The University of Nebraska Board of Regents approved UNL’s new campus and landscape master plan after removing a concept to create a green space east of Memorial Stadium.
The plan — the first to include landscape guidelines for the university — is a framework to help UNL’s physical campus meet growth goals. The NU Board of Regents approved the plan during their Sept. 20 meeting.
“This master plan is designed create iconic green spaces on campus and will help improve the movement of pedestrian and vehicular traffic in and around UNL,” said Jennifer Dam, assistant director of campus planning and space management. “It also creates a formal structure for landscape design that will be guided by the goals of the master plan.”
The previous UNL master plan was approved in 2006 and designed to span 10 to 15 years. However, in his 2011 State of the University address, Chancellor Harvey Perlman issued a call for a new master plan to address goals to (by 2017) grow enrollment to 30,000 students, hire 160 new tenure-track faculty, and increase annual research expenditures to $300 million. Additional information not addressed in the 2006 master plan includes how UNL links to Nebraska Innovation Campus, the completion of the Antelope Valley project, Pinnacle Bank Arena construction in downtown Lincoln, and the NU Foundation’s procurement of property at 14th Street and Military Avenue.
Other factors driving the need for a new master plan include UNL’s admittance into the Big Ten Conference and the goals to create a memorable identity and sense of place on campus.
The new Plan Big campus and landscape master plan outlines the addition of 2.8 million to 3.6 million gross square feet of new building space on City Campus, and 800,000 to a million gross square feet of new building space on East Campus.
The physical plan is divided into three main themes — Big and Green; Big, But Well Connected; and Thinking Big.
Primary elements of the “Big and Green” section include creating memorable and symbolic open malls, and better defining streets, paths and mobility systems. Ideas outlined in the section include converting the Memorial Mall east of Memorial Stadium into a green space; a redesign of the 14th Street Mall as a primary transportation corridor with dedicated space for pedestrians, bikes and a lane for shuttle buses; and the creation of an East Campus Commons space linking the East Union, Dairy Store and C.Y. Thompson Library.
Due to game day use of the parking area east of Memorial Stadium, the Regents approved a motion to remove a master plan concept that outlined the creation of a green space from 14th Street west to Memorial Stadium.
Dam said the Memorial Stadium green space had been in the UNL master plan since 1998.

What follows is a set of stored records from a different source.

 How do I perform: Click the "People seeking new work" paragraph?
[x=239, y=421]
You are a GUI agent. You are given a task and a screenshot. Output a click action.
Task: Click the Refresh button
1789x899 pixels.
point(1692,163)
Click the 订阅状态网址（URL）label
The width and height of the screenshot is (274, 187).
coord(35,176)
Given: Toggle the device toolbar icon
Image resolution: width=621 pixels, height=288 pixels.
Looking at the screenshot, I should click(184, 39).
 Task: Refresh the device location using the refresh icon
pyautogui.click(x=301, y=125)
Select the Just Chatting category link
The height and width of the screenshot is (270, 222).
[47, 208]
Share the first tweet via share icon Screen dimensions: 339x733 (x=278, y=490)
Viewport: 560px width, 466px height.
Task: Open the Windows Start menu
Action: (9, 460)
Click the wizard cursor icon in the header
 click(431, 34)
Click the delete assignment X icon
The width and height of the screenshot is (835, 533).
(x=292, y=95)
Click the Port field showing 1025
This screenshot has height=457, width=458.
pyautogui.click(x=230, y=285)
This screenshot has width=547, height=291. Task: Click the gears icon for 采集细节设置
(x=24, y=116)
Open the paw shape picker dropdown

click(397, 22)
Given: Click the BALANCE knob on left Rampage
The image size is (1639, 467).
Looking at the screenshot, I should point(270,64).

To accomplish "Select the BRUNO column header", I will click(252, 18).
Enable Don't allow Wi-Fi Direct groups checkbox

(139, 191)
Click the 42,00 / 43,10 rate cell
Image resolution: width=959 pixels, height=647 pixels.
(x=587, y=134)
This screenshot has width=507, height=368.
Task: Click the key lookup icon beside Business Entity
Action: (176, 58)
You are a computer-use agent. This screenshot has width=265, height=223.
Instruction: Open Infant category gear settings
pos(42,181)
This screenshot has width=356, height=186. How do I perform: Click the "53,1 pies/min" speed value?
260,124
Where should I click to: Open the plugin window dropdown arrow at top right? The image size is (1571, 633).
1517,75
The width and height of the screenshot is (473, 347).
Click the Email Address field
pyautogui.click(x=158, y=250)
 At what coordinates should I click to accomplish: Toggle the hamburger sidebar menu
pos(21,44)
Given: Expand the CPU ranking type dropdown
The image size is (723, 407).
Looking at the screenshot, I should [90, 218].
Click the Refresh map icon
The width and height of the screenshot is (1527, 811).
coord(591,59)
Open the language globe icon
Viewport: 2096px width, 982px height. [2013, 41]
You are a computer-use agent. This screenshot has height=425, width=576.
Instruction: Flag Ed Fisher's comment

“One of the criticisms outlined by Sasaki of UNL was the lack of an iconic green space the leads up to the stadium,” Dam said. “It’s something many other Big Ten universities have and Sasaki thought it is important to UNL.”
The amendment that removed the green space proposal does allows a similar project be proposed to the NU Regents in the future.
The plan also outlines the creation of another City Campus mall on 17th street, closing 17th Street to traffic and making 16th Street a two-way street. Other City Campus elements include a new east/west connection through redevelopment of Cather Hall, Pound Hall and other buildings on the east side of the campus; and upgrades to a T Street mall.
The “Big and Green” section also calls for the creation of the learning commons in the first floor of Love Library North and surrounding gardens, and a new gathering space/transit hub north of the East Union.
The “Big, But Well Connected” section identifies ways to improve connections between the edges of UNL’s two campuses and the surrounding community, and suggests changes to improve mobility options.
The section outlines the need to better establish a grid system to East Campus streets to improve navigation. The plan suggests connecting Fair Street across campus to 48th Street and extending north-south connector streets where needed.
The section also calls for the creation of “complete streets” — streets that identify specific lanes for bikes, pedestrians, campus shuttle buses and vehicles. The complete streets are proposed for the 14th Street Mall (no vehicle traffic, possible addition of a shuttle bus lane in the future), Vine Street, R Street, 16th Street and the new X Street.
The plan also relocates large parking lots from the pedestrian-heavy core of campus to easily accessible areas near campus gateways. This includes the addition of a parking garage east of the proposed 14th and Vine streets building site for the new College of Business Administration Building.
The “Thinking Big” section identifies potential building sites on both campuses, the creation of collaborative spaces, and development of program clusters that link like areas of study.
Dam said landscape design guidelines are being developed based on the approved plan. She also said discussions from the process of creating the plan have led to ideas already being incorporated into plans for the construction of a new College of Business Administration Building, improvements to the Nebraska Union, and potential redesign to Love Library.
“One of the first steps now is for the campus planning group to work together to create priorities on campus projects,” Dam said. “And, we will be creating a phasing plan to implement these projects.”
The new UNL campus and landscape master plan was developed through consultation with the planning/design firm Sasaki Associates of Watertown, Mass.